Потом нас, потных и разгоряченных, привели в холодную столовую. Отстояв длинную очередь, мы получили обед: жареную курицу, холодную, в застывшем сале, холодное картофельное пюре и теплый вялый салат.
Сидевшая напротив женщина увидела, как я отдираю от курицы слой мокрого жареного теста, и спросила:
— Ты что, на диете?
— Угу. Не ем всяких гадостей.
— Ну, сдается мне, тут ты сможешь изрядно сбросить вес!
Мы пожали друг другу руки через стол. Каролин была из Джорджии, миловидная негритянка чуть моложе меня.
— Что, тебя загребли после института?
— Ну да. Я вообще-то физик.
Она рассмеялась.
— Ну, тогда я знаю, где ты будешь служить!
— А ты тоже?
— Ну да. Хотя я представления не имею почему. У меня диплом по креативным зрелищам. Телевидение, в общем.
— Да? И какой же твой любимый сериал?
— Да я их все ненавижу. Но, в отличие от большинства людей, я знаю, за что именно я их ненавижу. Так что можешь честно признаться, что умрешь, если пропустишь следующую серию «Батальона смерти»!
— У меня вообще нет ящика. Да и смотреть его мне некогда. Когда я был маленький, мне разрешали его смотреть не больше десяти часов в неделю.
— Ух ты... Слушай, давай поженимся, а? Или у тебя уже есть девушка?
— Ты знаешь, я вообще-то гей, вот разве что с овцами могу...
— Ну, тогда я буду твоей овечкой!
И мы оба расхохотались — пожалуй, куда громче, чем шутка того заслуживала.
Базовая подготовка пехотинца состояла наполовину из физподготовки, наполовину — из обучения владению оружием, которое нам, механикам, никогда не понадобится. Собственно, и бутсам-то вряд ли когда понадобится умение драться штыком, ножом или голыми руками: ну часто ли приходится встречаться с врагом, не имеющим огнестрельного оружия, когда у тебя его тоже нет?
Нет, я знал, что это обучение преследовало более глубокие цели. Таким образом в нас развивали агрессию. Но я лично не был уверен, что механикам это надо: если ты выйдешь из себя, твоему солдатику ничего не стоит уничтожить целую деревню!
Фамилия Каролин была Коллинз, и в алфавите мы стояли рядом.

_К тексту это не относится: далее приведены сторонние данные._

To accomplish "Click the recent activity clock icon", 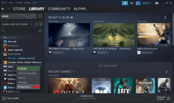I will point(36,24).

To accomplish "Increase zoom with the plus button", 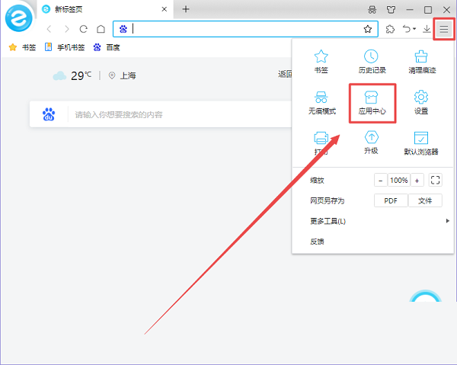I will tap(417, 181).
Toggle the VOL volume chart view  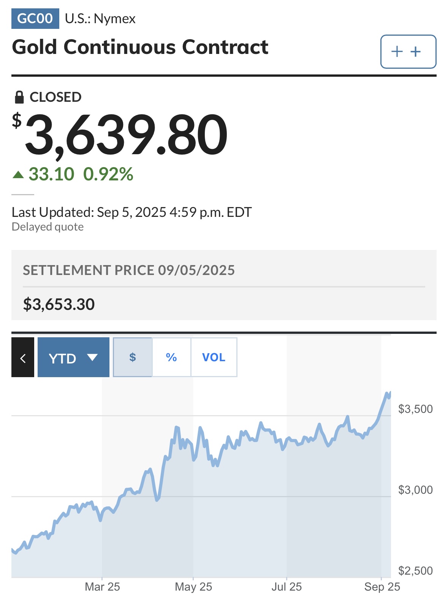click(x=214, y=357)
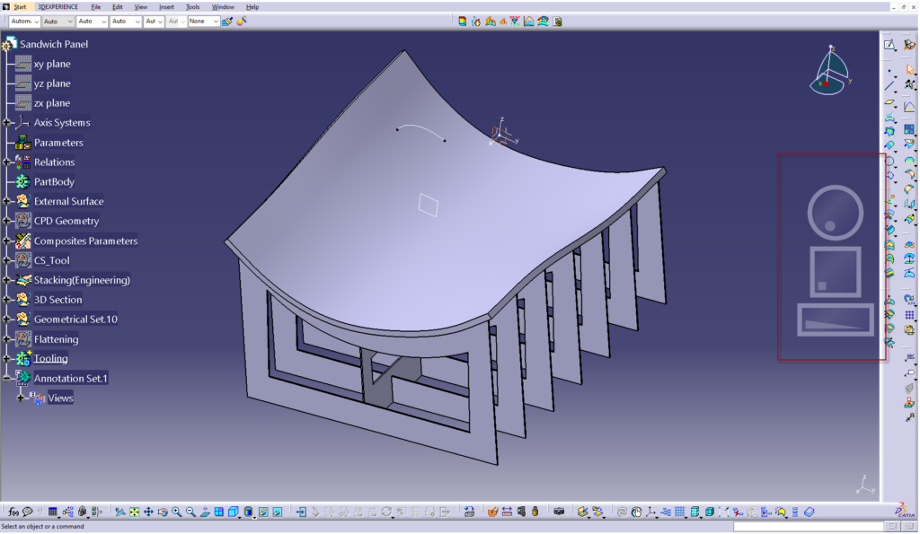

Мы с ней много болтали — иногда шепотом, стоя в строю (пару раз это навлекало на нас неприятности: «Эй, вы, голубки! Один из вас будет наматывать круги по дорожке, пока вторая не докрасит вон ту стенку!»)
Я буквально втюрился в нее. Я имею в виду тот всплеск гормонов, который человеку полагается научиться контролировать к тому времени, как ему стукнуло восемнадцать. Я все время думал о ней и жил исключительно тем, что утром, на построении, увижу ее лицо. Судя по выражению ее лица и жестам, она испытывала то же самое по отношению ко мне, хотя слова «любовь» мы тщательно избегали.
После двух недель непрерывных тренировок нам внезапно дали отпуск на полдня. Автобус отвез нас в Сент-Роберт, небольшой городок, существовавший исключительно ради того, чтобы солдатам было где облегчать карманы. Мы должны были вернуться к восемнадцати ноль-ноль, иначе нас объявят находящимися в самовольной отлучке.
По пути к автобусной остановке в Сент-Роберте мы проехали несколько отельчиков и мотельчиков, суливших «почасовую оплату и чистое постельное белье». Когда мы сошли с автобуса, я замялся, не зная, как сформулировать свое предложение, но Каролин ухватила меня под руку и решительно повлекла к ближайшему такому отельчику.
Мы до этого даже ни разу не целовались. Так что для начала мы принялись целоваться, пытаясь одновременно стянуть друг с друга форму, не оборвав при этом пуговиц.
По правде говоря, я оказался не таким уж терпеливым и заботливым любовником, как мне бы хотелось. Но меня распирало изнутри, как физически, так и психологически: в казармах невозможно уединиться, чтобы помастурбировать.
Но ее это не огорчило: она только посмеялась, и мы некоторое время просто баловались друг с другом, пока я не дозрел до более сдержанных и неторопливых ласк. Это было даже лучше, чем мне мечталось.
У нас был в запасе еще час, прежде чем надо было бежать на автобус. Рядом с отельчиком был бар, но Каролин не хотелось, чтобы на нас глазели наши товарищи-новобранцы. Так что мы сидели на влажных мятых простынях и тянули из стакана воду с металлическим привкусом.
— А ты не пробовал отвертеться? — спросила она.
— Ну как же, пробовал, конечно. Моя кураторша сказала, что, если я пойду в пехоту, меня, в моем возрасте и с моим образованием, скорее всего, на пару лет засадят бумажки перебирать.